Practitioner interviews were hand-coded to three levels in Nvivo: initial coding, to provide the foundations for higher level analysis; focused coding, to further refine the data; and axial coding, using the convergence of ideas as a basis for exploring the research questions (Hahn, 2008). This analysis will inform two further research phases: a broader quantitative analysis of UK ELD collections; and qualitative analysis of the ways that the research community, and DH researchers, use ELD collections.
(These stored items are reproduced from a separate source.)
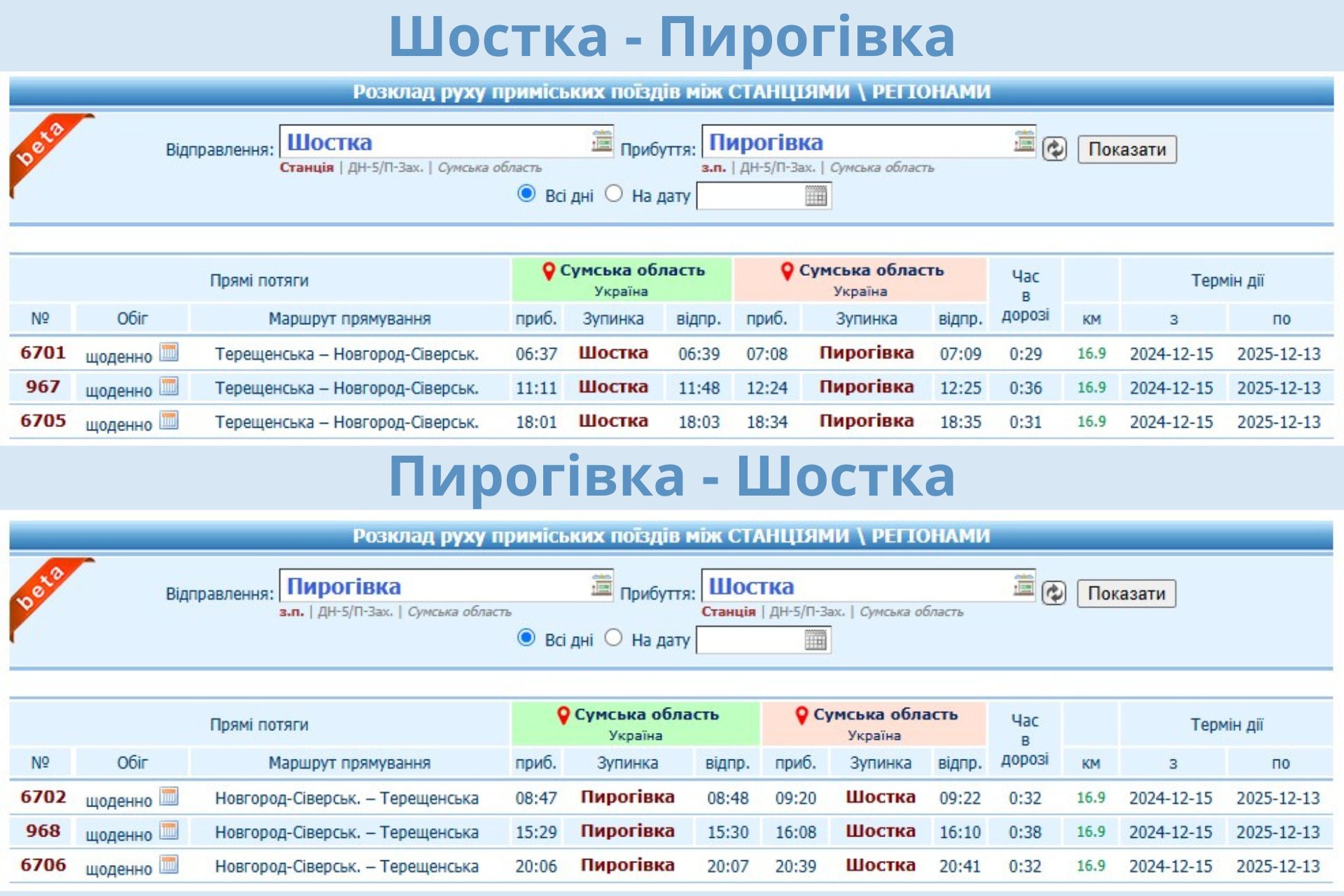Click Шостка stop link for train 6701
This screenshot has width=1344, height=896.
click(x=612, y=353)
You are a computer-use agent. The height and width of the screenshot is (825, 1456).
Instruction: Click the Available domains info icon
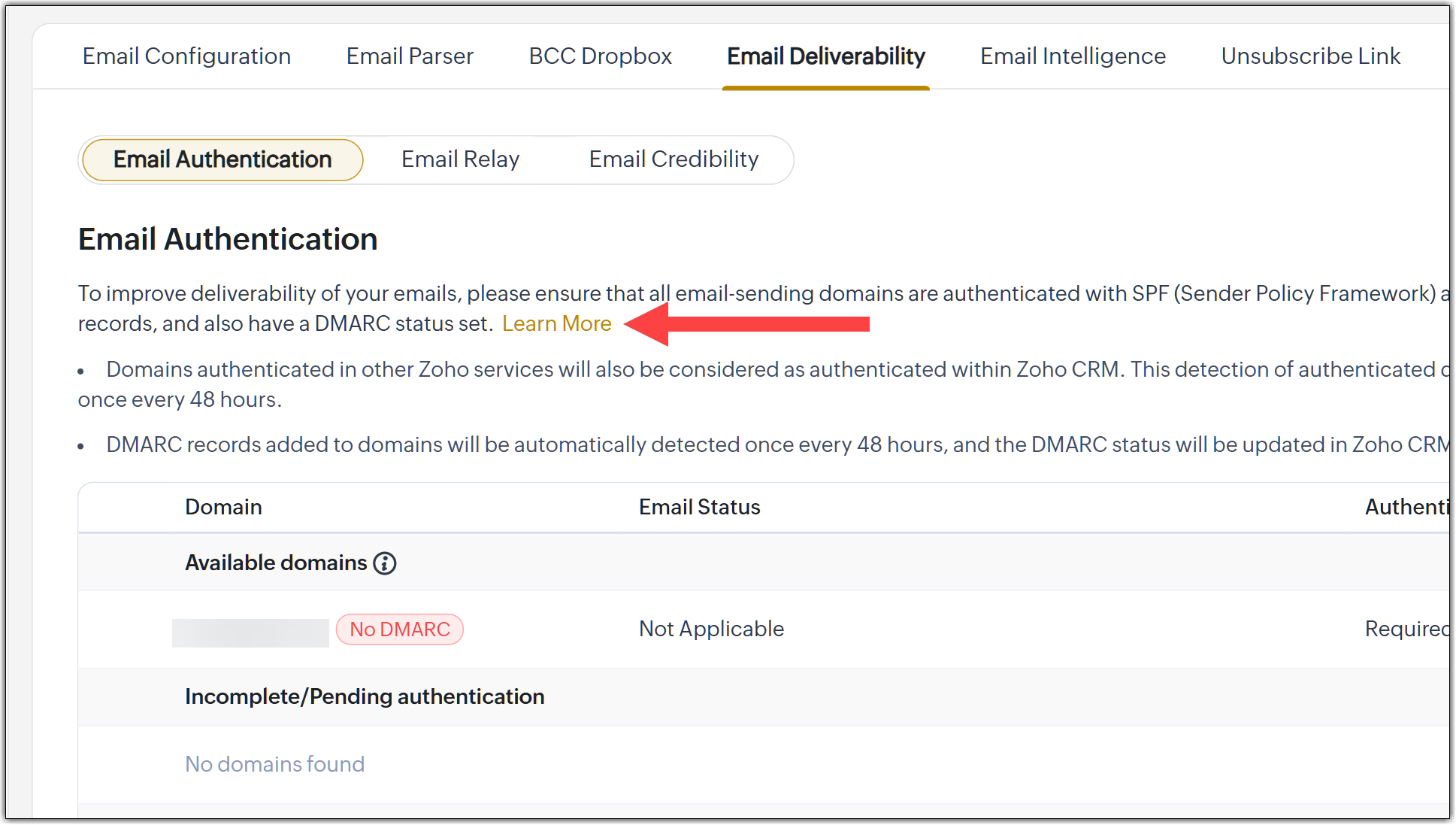(x=385, y=563)
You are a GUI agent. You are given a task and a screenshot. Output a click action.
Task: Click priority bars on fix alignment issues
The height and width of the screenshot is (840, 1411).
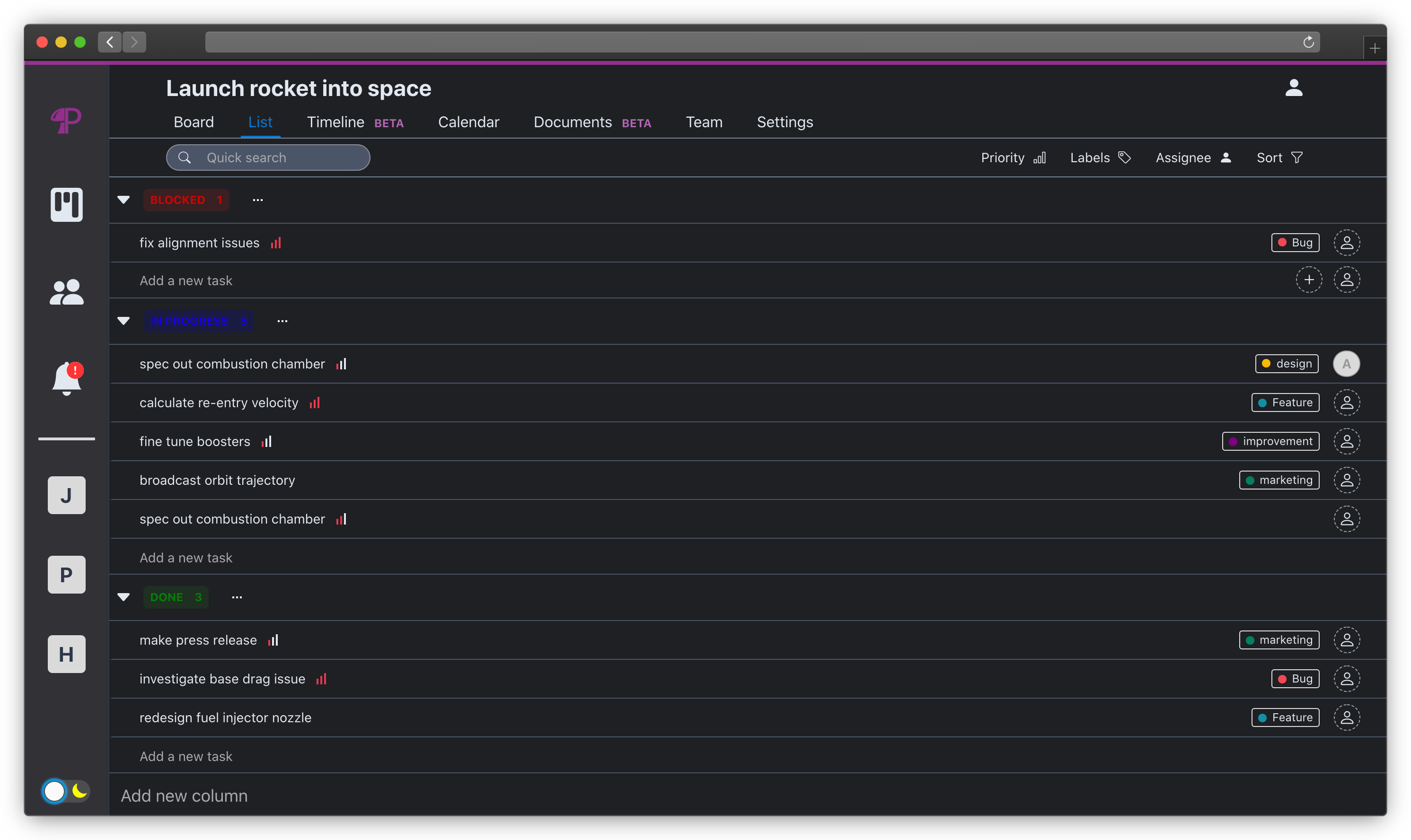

This paper provides a vital case study of how legal deposit regulations can influence library/DH collaboration. It argues that UK ELD regulations use a print-era view of national collections to interpret digital preservation and access. A lack of media specificity, combined with a more cautious approach to text and data mining than allowed under UK copyright, restricts DH research: first, by limiting opportunities for innovative computational research; and second by excluding lab-based library/DH collaborative models. As web preservation activities become concentrated in a small group of key organisations, current regulations disadvantage libraries in comparison to not-for-profits, whose vital work is supported by an ability to take risks denied to legal deposit libraries. The UK’s approach to national domain web archiving represents a lost opportunity for computational scholarship, requiring us to rethink legal deposit in light of the differing affordances of born-digital archives.